== DOCUMENT PASSAGE ==
_ _ _

We kind of grew up together, Britney and I. She’s a year younger than I am, give or take a few months (we are still on the “give” end, right now), and there were stages in her music and over-exposed by the media life that hit the stride w/ my life that really helped me cope. She was the first pop star who was around my age who normalized the idea that it was OK to struggle between the idea of the Madonna-Whore dichotomy, and prove that you could come through the other end of it defining your sexuality on your own terms and really decide for yourself what it all meant to you.

While I lamented that Britney had to go through in public many things that I was desperately trying to keep private, I secretly was relieved to have someone to look up to and see that there was this celebrity, this literal nigh rock star who bounced back from it, to tell me that I was going to be just fine. Here is this mother, this woman, this divorcee, this person who lived while wearing all of these hats, and didn’t have to do it perfectly, and yeah, people were really fucking harsh on her. But here she was, and if she could do it all with all of these people watching her, then surely I could come back and heal and do it OK for myself and maybe find the fight inside of me. I did and she did, and I think we are both still healing a wee bit. I haven’t asked her directly, but I would over coffee if given the chance.

But now back to that other thing that I just love that she did. Britney released the original, untouched pictures from a recent photo shoot with Candee’s shoes, showing all of the things that were ‘Shopped out for the advertisement.

Britney Spears, a white woman with blonde hair in a pink bathing suit and black high heeled shoes in a before and after photo shop shot, showing her waist slimmed, her thighs slimmed, and her bruises removed from her shins.

Not ignoring the fact that Britney Spears is not the majority of women who will consume this advert, I have to have a lot of respect for this. As a woman who opened magazines as a teen and wondered what the poop was wrong with her own knees, I appreciate this gesture. I have no illusions that Britney Spears has a great deal of privilege that allows her to be able to find more comfort that might make it easier to do something like this, but I also can’t ignore the fact that even thin women are allowed to feel insecure with their own bodies. We fat women don’t own the copyright on that. I mean, what kind of world do we live in when a woman who has been a professional dancer for most of her adult life isn’t deemed perfect enough? That she has to have the bruises one would find business as usual to that kind of activity to be unsightly erased to be considered conventionally beautiful; that her ankles have to be smoothed, that some of her muscle tone has to be smoothed away as if it were ZOMCC TEH UNSIGHTLY FAT!!!1!ELEVENTYONE! is telling of where women are in society.

_ _ _

== GIVEN ENTRIES ==

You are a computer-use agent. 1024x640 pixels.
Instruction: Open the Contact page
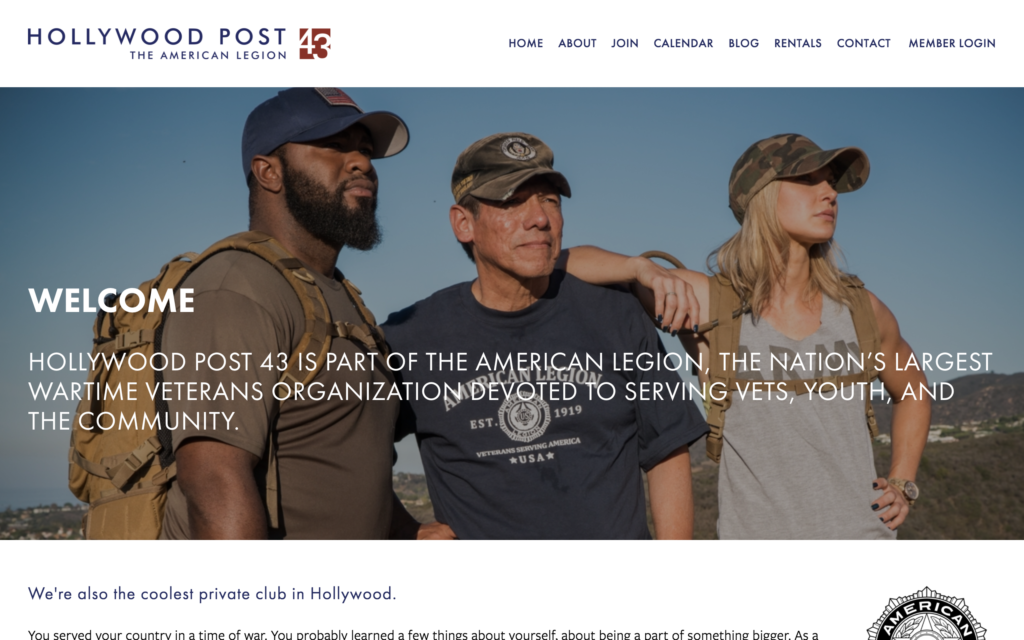coord(863,43)
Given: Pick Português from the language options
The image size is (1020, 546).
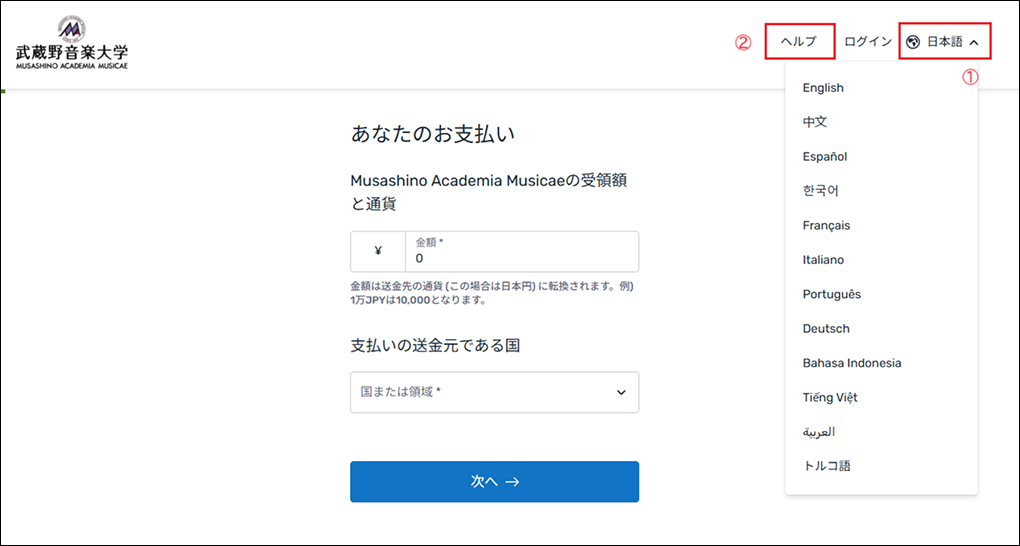Looking at the screenshot, I should tap(831, 295).
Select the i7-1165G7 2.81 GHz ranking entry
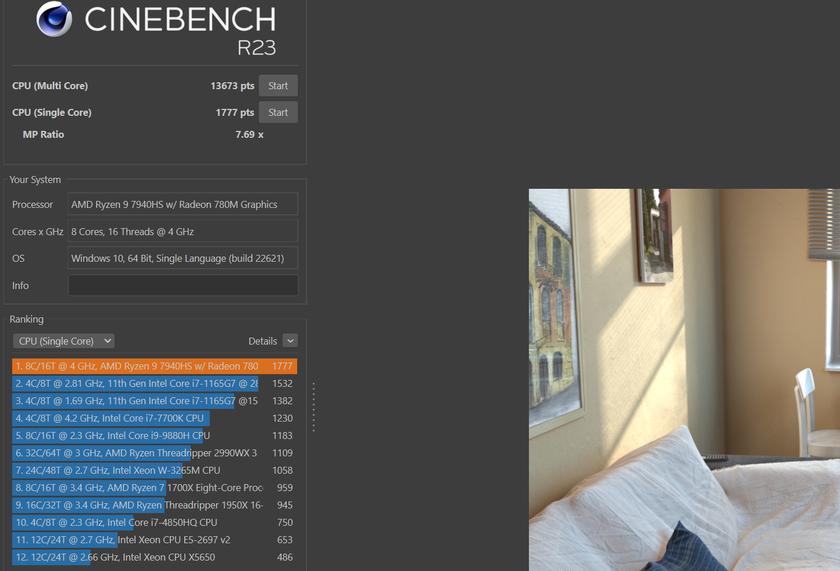 154,384
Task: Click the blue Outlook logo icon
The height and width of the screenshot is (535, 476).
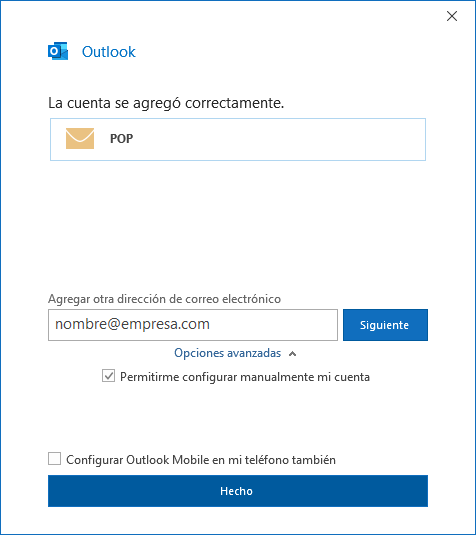Action: 58,51
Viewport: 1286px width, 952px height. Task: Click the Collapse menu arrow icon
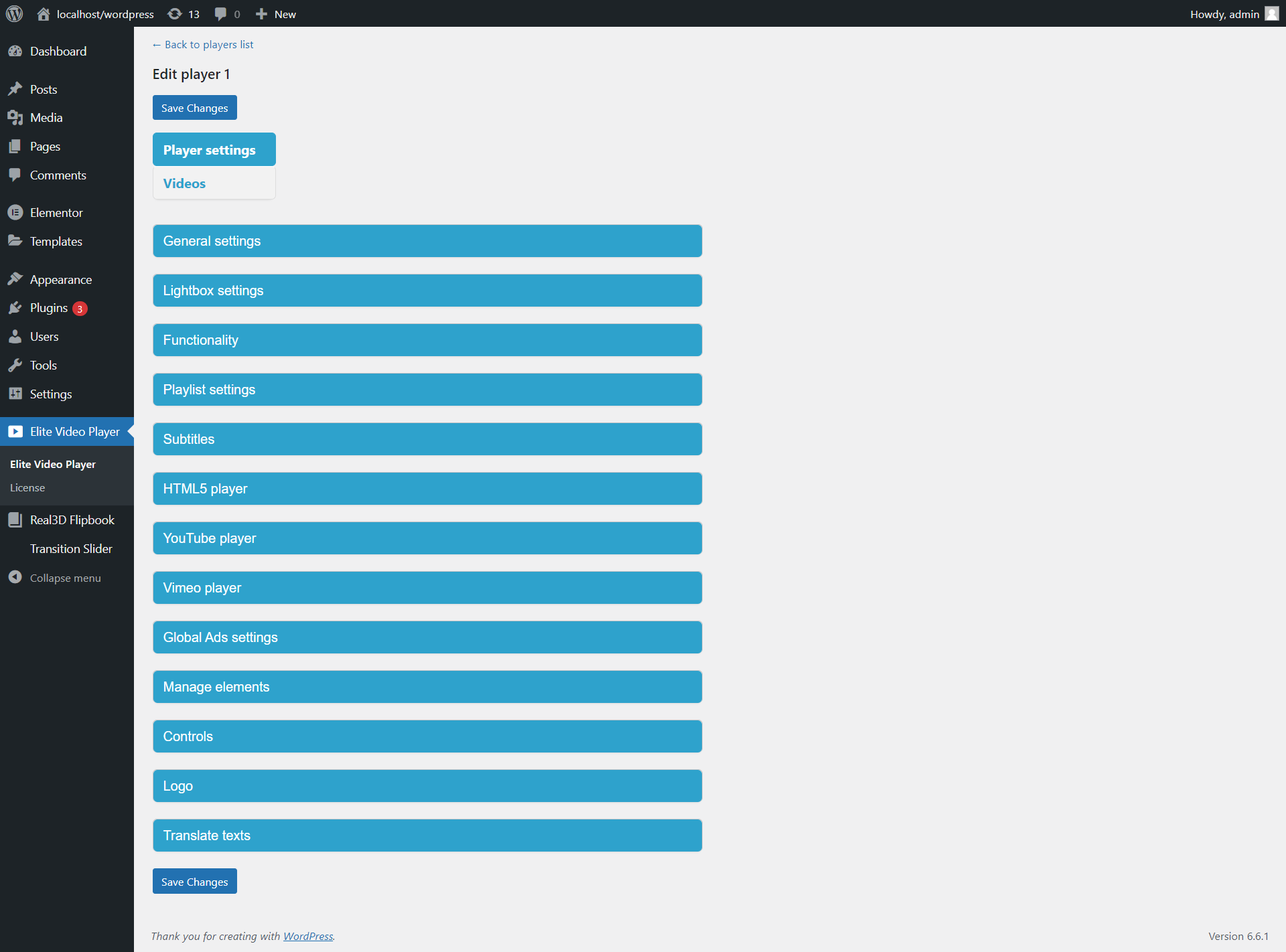(15, 577)
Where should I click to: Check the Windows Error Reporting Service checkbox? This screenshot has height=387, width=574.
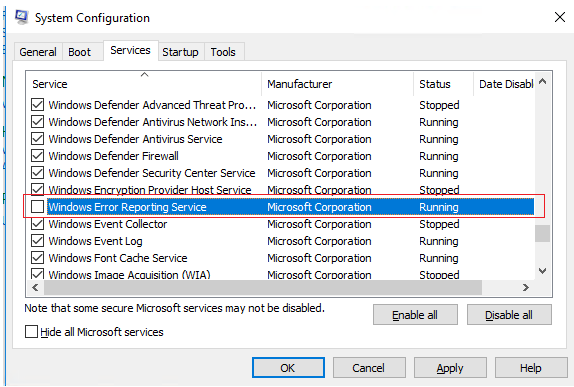click(x=37, y=207)
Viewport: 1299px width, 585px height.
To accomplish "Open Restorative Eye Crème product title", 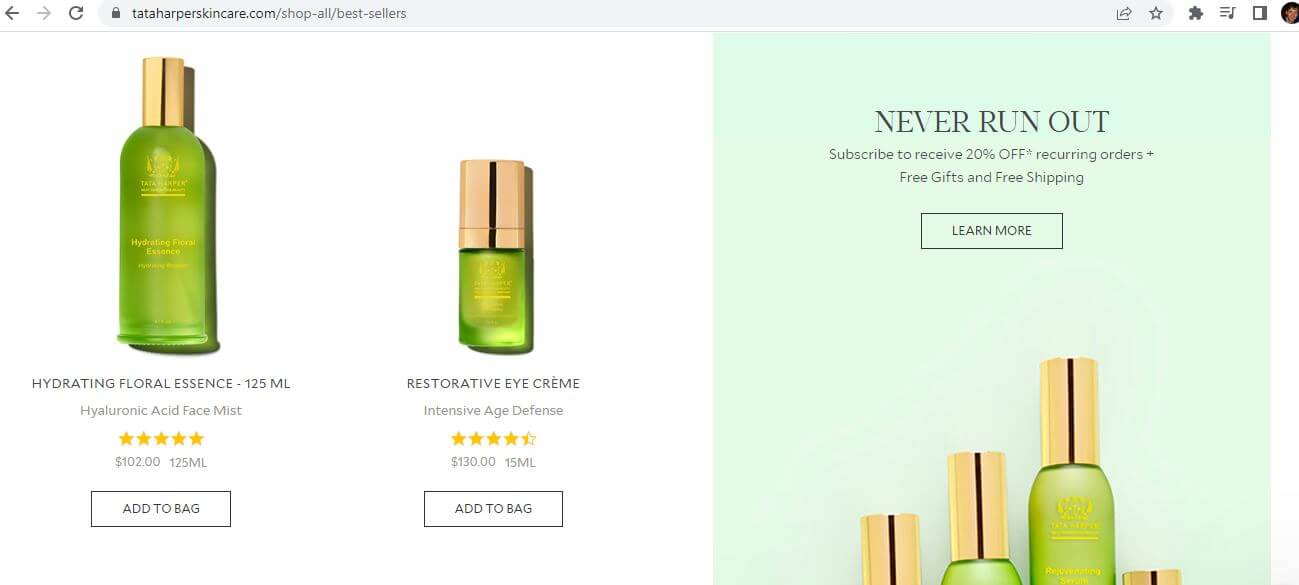I will pyautogui.click(x=493, y=383).
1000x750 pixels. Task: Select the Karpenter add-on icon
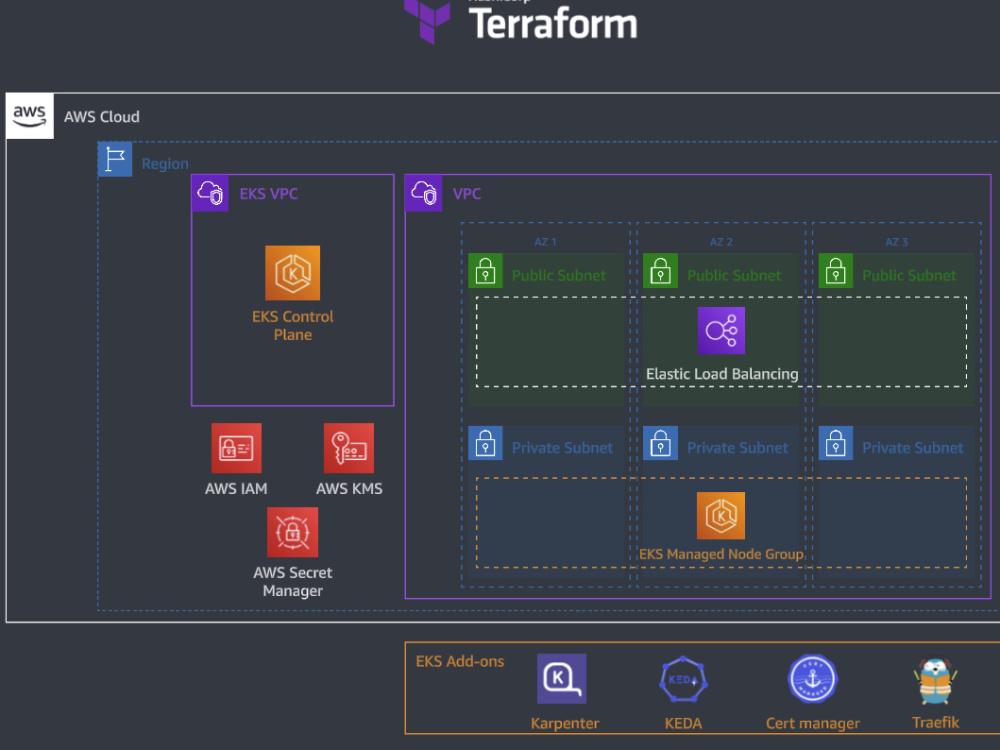click(564, 678)
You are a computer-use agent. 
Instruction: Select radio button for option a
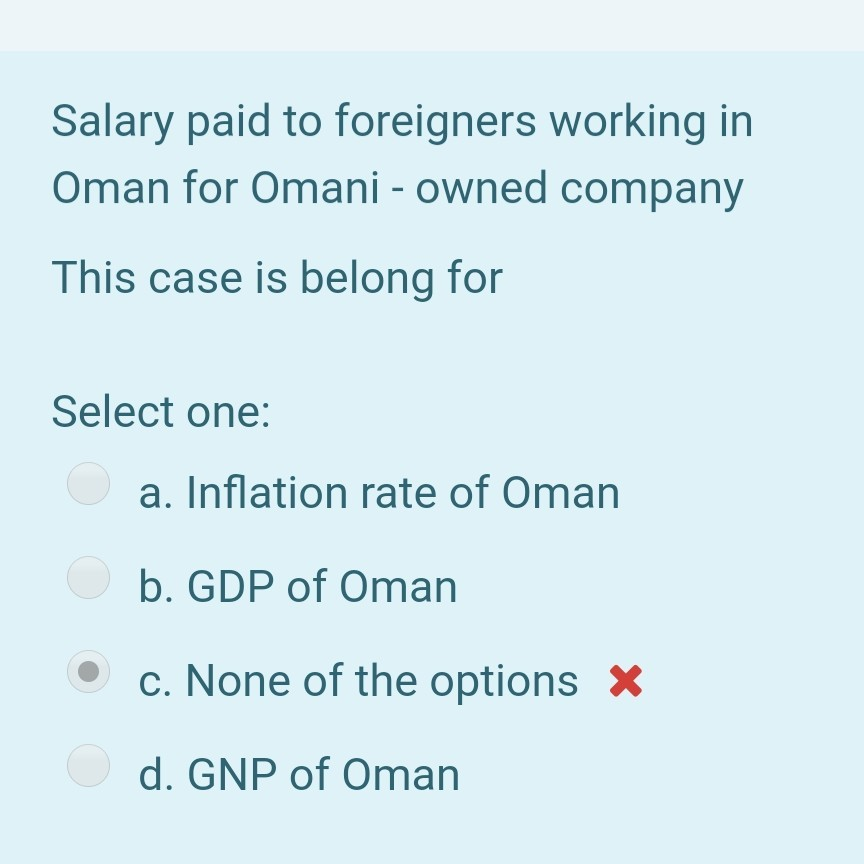pos(88,485)
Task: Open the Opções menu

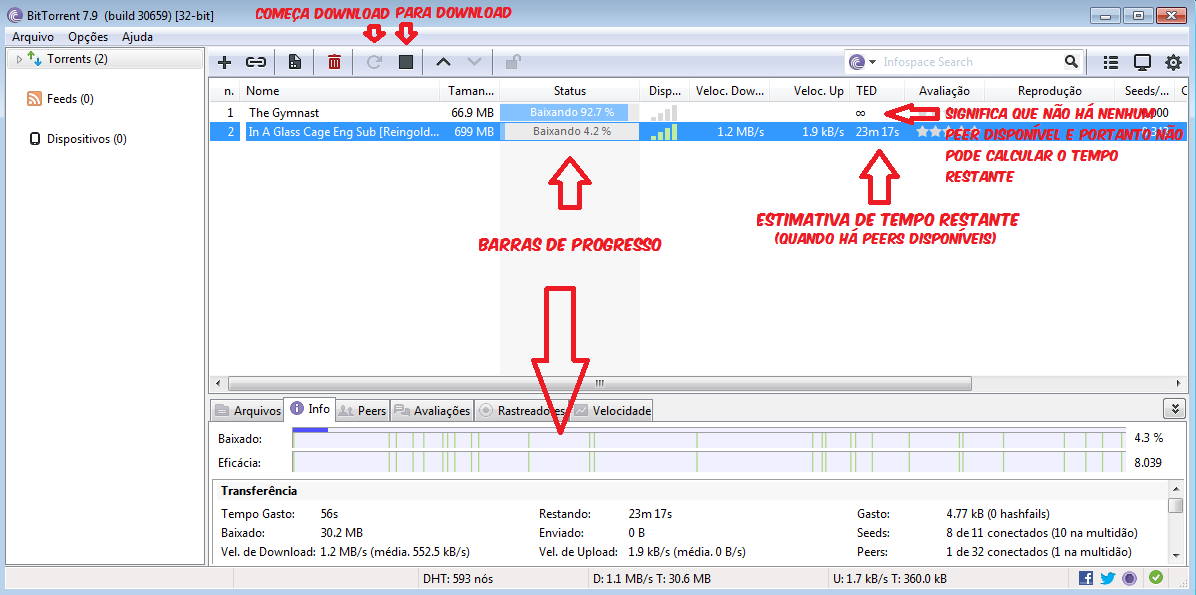Action: tap(87, 36)
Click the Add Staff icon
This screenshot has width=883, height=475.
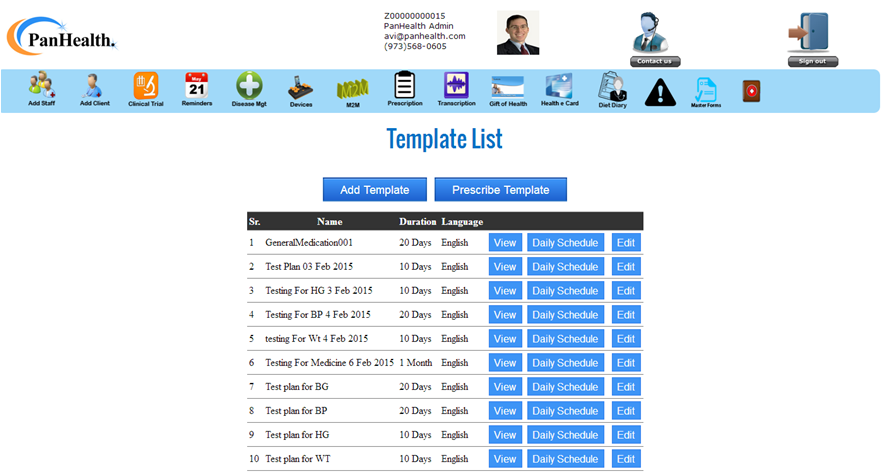(x=41, y=88)
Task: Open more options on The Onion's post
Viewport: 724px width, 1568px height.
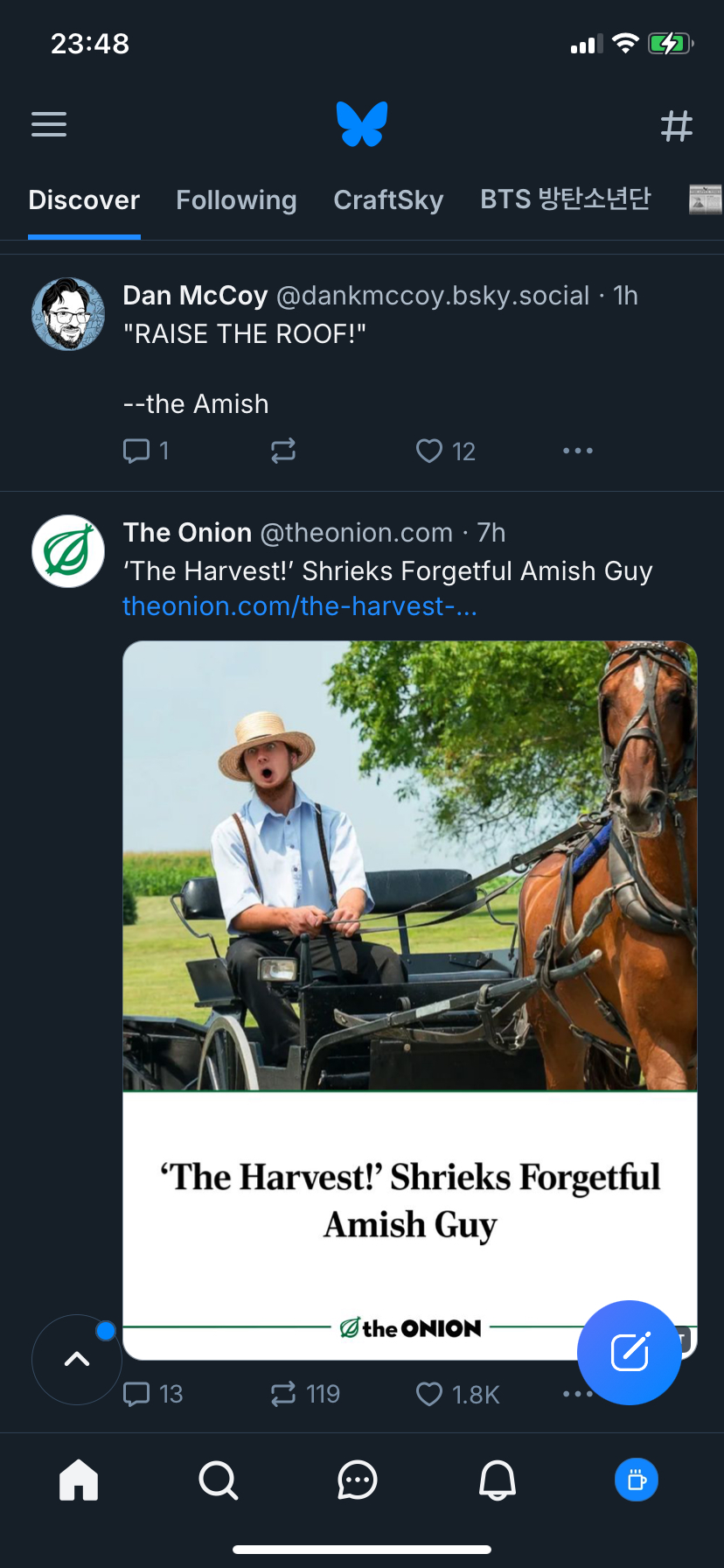Action: [570, 1394]
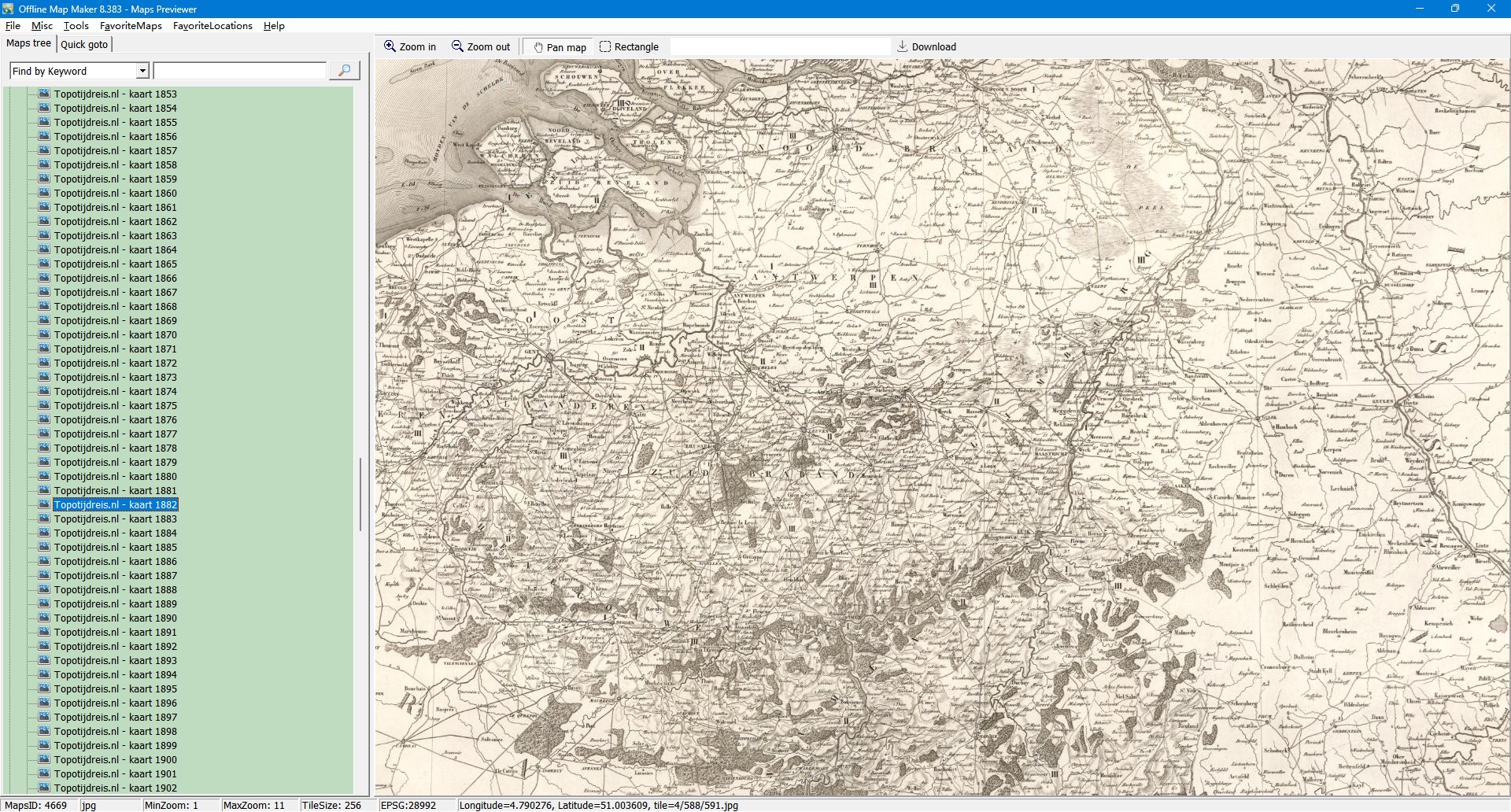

_ _ _

== AIM 1 ==
Decide whether each statement agrees with the Britney Spears essay, answering yes or no and quoting the deciding words: (a) Britney is a year younger than the writer. (b) The photo shoot was done for Candee's shoes. (c) The writer has asked Britney directly whether she is still healing.
== AIM 2 ==
Extend the Britney Spears essay, starting after its final sentence.

== EXPECTED ANSWER 1 ==
(a) Yes: "She’s a year younger than I am"
(b) Yes: "a recent photo shoot with Candee’s shoes"
(c) No: "I haven’t asked her directly"

== EXPECTED ANSWER 2 ==
This is a far cry from “she is a manufactured pop star, what do you want?” also. As previously noted by Melissa McEwan, even Britney Spears isn’t Britney Spears ™ anymore. In fact, I kind of like this Britney Spears better, because she seems to have settled into a more creative and comfortable her — a Britney who is fine having un-’Shopped pics of herself released because she knows that she is comfortable enough in what she has that she is proud of what each mark and bruise means to her. A stronger and more confident woman. A woman who is strong enough to say “This is the person I am outside of the image someone else carved out for me”.

She knows that she has come by all of this in her life and she knows the stories behind all of it. Every bruise, bump, fold, wrinkle and dimple.

Britney Spears, again a before and after, showing her tatoo removed, her cellulite removed, and her buttocks made smaller by Photoshopping.

I am glad to have someone who can do this to look up to. And while yes, beauty is a construct of society that at the end of the day is another hierarchy that is set up to privilege some women above others, I can not fault some women for abiding by it or even succeeding by it, not when there are so many things that are set in place to hold us pack within the Kyriarchal structure. Like Natalia Antonova noted once, beauty “goes hand-in-hand with terror”. Because, for women who depend beauty to get by in our society, “losing your looks is extremely hard in a culture that somehow manages to both reward and punish you for having them”.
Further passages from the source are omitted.